Te digo más. Si me llevaran al zoológico de San Diego, ese bonito que hay allí en California, pues hablaría inglés en un tris tras. En realidad puedo hablar el idioma del país en el que esté. Sin ningún acento, sin nada; como un nativo.

—Eso es fascinante,—dijo Nino embelesado. Es justamente lo que le estoy tratando de explicar. Enséñeme, cuénteme como puedo hacer para cambiar. 

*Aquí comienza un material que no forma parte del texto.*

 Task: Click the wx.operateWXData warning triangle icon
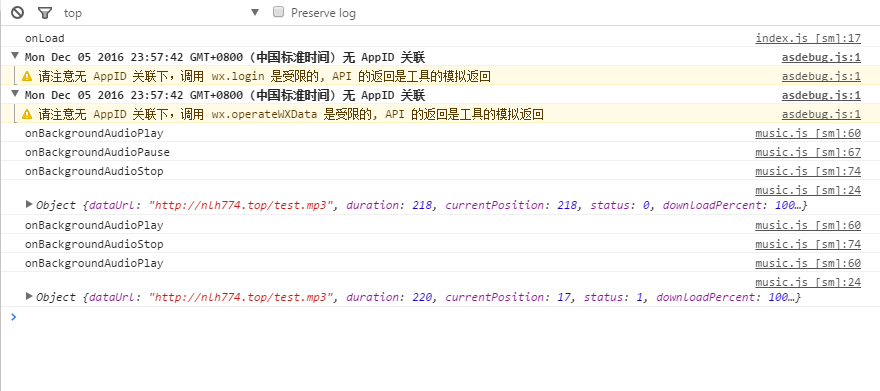(27, 114)
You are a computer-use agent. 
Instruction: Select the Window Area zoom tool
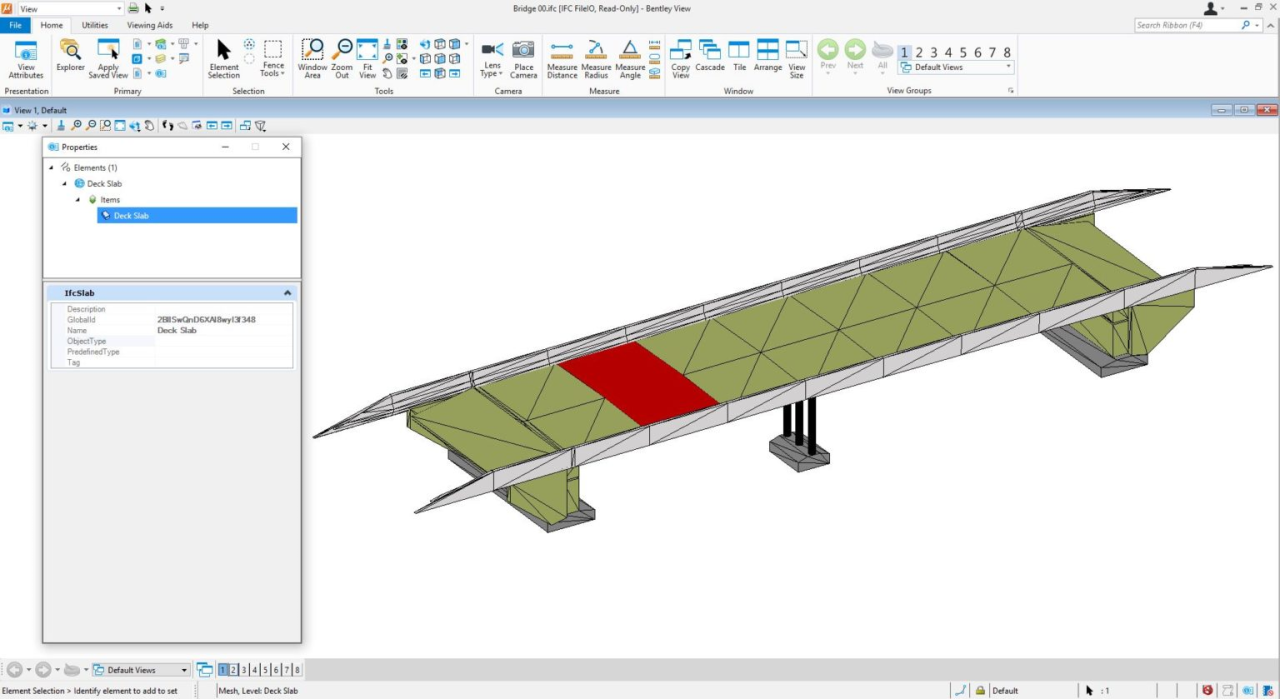pos(312,58)
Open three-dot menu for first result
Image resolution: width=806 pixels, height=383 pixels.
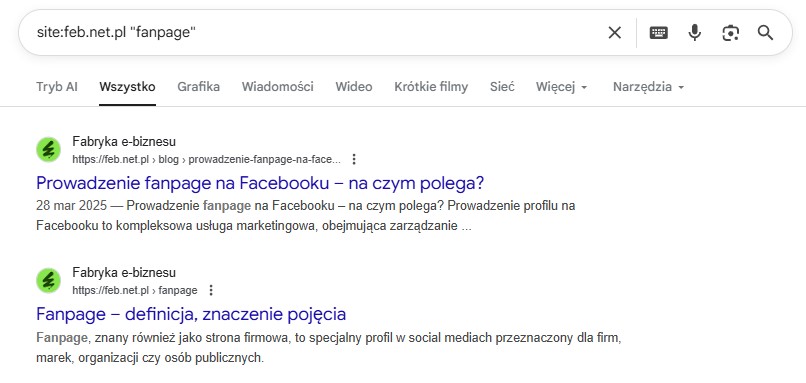pyautogui.click(x=354, y=159)
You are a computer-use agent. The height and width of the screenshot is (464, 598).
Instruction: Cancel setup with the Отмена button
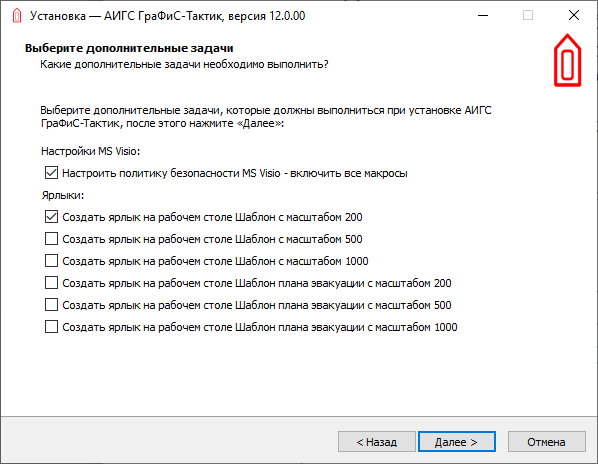[x=547, y=442]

—Verás Nino. Yo hablaré por mi, porque todos los camaleones no somos iguales. Y aunque no lo creas, yo soy un poco igual a un elefante, a los monos esos amigos tuyos, a la zebra, incluso a ti. 

—No le entiendo. 

—Cambiar de color, de zoológico, o de idioma, no es cambiar. Cambiar de color es como cambiarse la ropa, el pelo, los zapatos. Es lo mismo. Pero habrás visto que la expresividad no es lo mío. Tú puedes llorar si estás triste, reír si estas contento. Yo siempre tengo la misma cara. Mis colores son solo mi mascaras de alegría, de hambre, de sexo, y hasta de miedo. 
Pero siempre seré un camaleón. Como tú siempre serás Nino. Puedes estudiar, mejorar, progresar, viajar, mudarte. Pero la esencia esa que vive dentro de ti, tu amor por tu casa, por los animales, por el campo, eso no se puede cambiar. Es simplemente así. 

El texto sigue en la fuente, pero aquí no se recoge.